==== DONNÉES D'ENTRÉE ====
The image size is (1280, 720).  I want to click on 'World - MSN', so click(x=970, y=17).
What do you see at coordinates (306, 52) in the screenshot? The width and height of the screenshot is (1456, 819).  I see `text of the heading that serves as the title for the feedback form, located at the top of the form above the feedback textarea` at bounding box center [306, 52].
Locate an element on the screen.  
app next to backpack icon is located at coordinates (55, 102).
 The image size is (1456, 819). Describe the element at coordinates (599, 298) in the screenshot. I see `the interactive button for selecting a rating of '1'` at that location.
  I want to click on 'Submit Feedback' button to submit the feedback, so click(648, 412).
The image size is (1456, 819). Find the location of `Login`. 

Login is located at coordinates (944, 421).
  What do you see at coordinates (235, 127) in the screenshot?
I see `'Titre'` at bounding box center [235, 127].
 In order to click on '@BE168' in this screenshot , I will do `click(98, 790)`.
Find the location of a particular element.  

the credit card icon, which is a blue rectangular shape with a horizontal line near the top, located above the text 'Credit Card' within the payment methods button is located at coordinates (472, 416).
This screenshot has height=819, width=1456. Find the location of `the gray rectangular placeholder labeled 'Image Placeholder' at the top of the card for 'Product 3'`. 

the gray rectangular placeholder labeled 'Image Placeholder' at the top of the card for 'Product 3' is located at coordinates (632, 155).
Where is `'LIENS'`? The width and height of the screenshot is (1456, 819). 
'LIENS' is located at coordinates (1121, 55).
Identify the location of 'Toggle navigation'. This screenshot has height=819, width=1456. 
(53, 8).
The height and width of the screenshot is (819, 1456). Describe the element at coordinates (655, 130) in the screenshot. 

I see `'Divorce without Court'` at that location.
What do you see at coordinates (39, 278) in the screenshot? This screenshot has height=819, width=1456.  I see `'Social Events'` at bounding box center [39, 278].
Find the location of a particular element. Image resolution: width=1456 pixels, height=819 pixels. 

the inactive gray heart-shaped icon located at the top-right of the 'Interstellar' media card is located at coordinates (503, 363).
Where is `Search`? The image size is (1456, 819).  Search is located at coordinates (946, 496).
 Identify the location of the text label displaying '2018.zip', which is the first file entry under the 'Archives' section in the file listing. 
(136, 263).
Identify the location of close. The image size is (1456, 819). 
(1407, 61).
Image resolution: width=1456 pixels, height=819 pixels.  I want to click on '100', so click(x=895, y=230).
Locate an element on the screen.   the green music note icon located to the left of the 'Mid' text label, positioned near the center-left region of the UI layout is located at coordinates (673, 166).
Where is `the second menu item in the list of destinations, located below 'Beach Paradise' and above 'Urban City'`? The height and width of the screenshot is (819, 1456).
====
#### PROBLÈME À RÉSOUDRE
Recopiez sans rien modifier toutes les lignes ci-dessus, depuis la toute première jusqu'à celle qui contient "I want to click on 'Submit", cette dernière comprise.

#### RÉPONSE AU PROBLÈME
The image size is (1280, 720).  I want to click on 'World - MSN', so click(x=970, y=17).
What do you see at coordinates (306, 52) in the screenshot? The width and height of the screenshot is (1456, 819).  I see `text of the heading that serves as the title for the feedback form, located at the top of the form above the feedback textarea` at bounding box center [306, 52].
Locate an element on the screen.  
app next to backpack icon is located at coordinates (55, 102).
 The image size is (1456, 819). Describe the element at coordinates (599, 298) in the screenshot. I see `the interactive button for selecting a rating of '1'` at that location.
  I want to click on 'Submit Feedback' button to submit the feedback, so click(648, 412).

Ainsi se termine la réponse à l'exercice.